To start with it’s so very easy. In fact, you can make your way through the first quarter of the game in under half an hour, and the next quarter takes not much more as you’ll be in the swing of things. However the challenge does ramp up, and new mechanics are introduced periodically. You might find multiple hounds in the level and each needs to be fed. Or perhaps there’s the running water which, if stepped in, drags your mutt all the way down to the end of said rivulet. There are tunnels which they can pass through and perhaps you’ll need to use one of man’s best friends to block another one, before backtracking and getting the blocker to its food. Multiple tailwaggers, many tunnels, lots of bonus ham and more, can make a very simple game a very difficult one eventually.
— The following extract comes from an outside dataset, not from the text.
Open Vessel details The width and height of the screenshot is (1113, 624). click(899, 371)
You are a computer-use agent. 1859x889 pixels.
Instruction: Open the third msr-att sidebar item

If you want an easier way out you can take Fido straight to its bowl and avoid the bonus hams, but if you do you’ll get fewer hearts. This doesn’t stop you going onto the next level but it does mean bonus levels are left locked — so the incentive is there to find the best solution to a level, and replay is rewarded. Quite often you’ll find that as you progress you learn more about the nuance of the puzzles at hand, and your brain moves up a gear or two such that you can see the solution that much more easily and quickly. Then, going back to previously beaten — but not perfected — levels results in you finishing them off with ease, even if before you had no idea what to do.
The game is very cutesy and full of vibrancy as delivered via the woofing bundles of fluff and the intensely coloured screen. Your mongrels themselves are full of colour, ranging from day-glo pink to luminous green and more in between. The audio is suitably cheery but a little bit repetitive, so you’ll likely find yourself listening to music or something else. The overall presentation is simple and basic and entirely in keeping with the game’s origins as a mobile title. In fact, it being on the Nintendo Switch is a delightful fit. You can pick up and play for one minute or one hour and you can keep coming back to it to get all the eighty levels completed and perfected at any time and anywhere — be it on the train during your daily commute, or with the kids in the back garden on a sunny winter’s day. It will keep everyone engaged as who doesn't want to rack their brains to solve conundrums which lead to a lovely, sweet doge getting some delicious food?
Puzzle Puppers achieves what it sets out to do with aplomb. It’s an irreverent puzzler with animal-like charm which is fun to play for all ages and all skill levels, at all times. It functions as an intense workout for your brain or something to fill those short gaps between jobs. It does so whilst allowing you to play with dogs at the same time and, quite frankly, who wouldn’t want that?